Exercise details → Retype exactly the lines from the line with "Instruction: Switch to" to the end of the data, keeping both boundary lines.

Entries provided →
+ + +
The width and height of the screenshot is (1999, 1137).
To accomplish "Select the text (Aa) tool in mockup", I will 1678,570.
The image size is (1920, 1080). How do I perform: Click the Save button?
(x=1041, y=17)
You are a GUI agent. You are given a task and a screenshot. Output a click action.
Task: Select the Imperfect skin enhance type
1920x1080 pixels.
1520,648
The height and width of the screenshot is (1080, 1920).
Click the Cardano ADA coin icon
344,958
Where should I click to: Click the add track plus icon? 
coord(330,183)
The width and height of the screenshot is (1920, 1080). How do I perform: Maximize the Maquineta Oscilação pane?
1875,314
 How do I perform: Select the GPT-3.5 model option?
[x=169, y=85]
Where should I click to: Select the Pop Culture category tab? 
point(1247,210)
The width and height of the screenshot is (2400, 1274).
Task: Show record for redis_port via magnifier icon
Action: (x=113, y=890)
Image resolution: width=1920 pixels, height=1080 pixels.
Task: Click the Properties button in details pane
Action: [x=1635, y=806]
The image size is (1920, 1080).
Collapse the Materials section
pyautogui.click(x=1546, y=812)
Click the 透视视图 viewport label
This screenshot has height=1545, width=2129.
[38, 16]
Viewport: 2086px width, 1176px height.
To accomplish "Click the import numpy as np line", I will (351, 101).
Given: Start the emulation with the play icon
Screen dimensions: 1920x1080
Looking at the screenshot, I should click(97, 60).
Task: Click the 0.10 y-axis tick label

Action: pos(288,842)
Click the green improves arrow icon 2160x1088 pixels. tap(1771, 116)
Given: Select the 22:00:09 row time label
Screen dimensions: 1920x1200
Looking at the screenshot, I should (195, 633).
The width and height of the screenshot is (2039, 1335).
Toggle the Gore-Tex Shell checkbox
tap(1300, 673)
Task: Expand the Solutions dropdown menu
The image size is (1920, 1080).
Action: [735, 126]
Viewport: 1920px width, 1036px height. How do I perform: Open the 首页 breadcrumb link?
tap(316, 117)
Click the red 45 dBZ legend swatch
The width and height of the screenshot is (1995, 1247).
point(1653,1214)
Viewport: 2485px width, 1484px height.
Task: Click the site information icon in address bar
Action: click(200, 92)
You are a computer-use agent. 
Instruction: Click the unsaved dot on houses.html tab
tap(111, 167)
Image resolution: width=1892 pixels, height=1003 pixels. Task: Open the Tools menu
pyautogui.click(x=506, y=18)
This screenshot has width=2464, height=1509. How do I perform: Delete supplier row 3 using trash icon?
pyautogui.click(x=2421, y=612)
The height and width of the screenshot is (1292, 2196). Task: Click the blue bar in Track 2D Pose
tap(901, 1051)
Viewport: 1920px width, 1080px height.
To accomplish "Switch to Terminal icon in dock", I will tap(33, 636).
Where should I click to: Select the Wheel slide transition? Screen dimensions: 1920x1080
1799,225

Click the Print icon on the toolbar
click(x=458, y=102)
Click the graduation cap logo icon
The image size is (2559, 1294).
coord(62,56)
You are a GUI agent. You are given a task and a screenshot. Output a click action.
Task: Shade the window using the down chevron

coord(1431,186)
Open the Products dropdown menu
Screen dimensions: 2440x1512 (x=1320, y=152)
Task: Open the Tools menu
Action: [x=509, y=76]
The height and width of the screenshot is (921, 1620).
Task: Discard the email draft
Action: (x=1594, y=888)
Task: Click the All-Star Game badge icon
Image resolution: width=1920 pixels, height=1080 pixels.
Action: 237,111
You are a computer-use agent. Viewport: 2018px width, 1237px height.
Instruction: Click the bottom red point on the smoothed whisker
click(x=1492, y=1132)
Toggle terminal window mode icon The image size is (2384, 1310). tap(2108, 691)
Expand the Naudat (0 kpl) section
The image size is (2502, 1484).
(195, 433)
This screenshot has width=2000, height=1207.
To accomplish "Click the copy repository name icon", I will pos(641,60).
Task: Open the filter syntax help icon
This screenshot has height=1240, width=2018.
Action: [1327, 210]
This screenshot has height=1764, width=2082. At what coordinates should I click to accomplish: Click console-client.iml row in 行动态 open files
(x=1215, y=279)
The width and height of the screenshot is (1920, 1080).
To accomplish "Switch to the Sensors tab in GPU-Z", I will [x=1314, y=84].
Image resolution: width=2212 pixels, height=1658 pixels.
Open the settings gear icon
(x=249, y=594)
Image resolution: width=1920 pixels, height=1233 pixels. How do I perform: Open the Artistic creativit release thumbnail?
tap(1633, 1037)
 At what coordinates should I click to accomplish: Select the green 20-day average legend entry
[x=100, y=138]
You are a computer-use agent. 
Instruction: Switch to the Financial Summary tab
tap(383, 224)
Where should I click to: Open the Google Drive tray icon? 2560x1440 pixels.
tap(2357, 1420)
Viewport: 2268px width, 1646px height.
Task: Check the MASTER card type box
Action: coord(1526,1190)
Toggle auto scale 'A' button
+ + +
Task output →
Instruction: Switch to the Financial Summary tab
tap(383, 224)
Where should I click to: Open the Google Drive tray icon? 2560x1440 pixels.
tap(2357, 1420)
Viewport: 2268px width, 1646px height.
Task: Check the MASTER card type box
Action: coord(1526,1190)
Toggle auto scale 'A' button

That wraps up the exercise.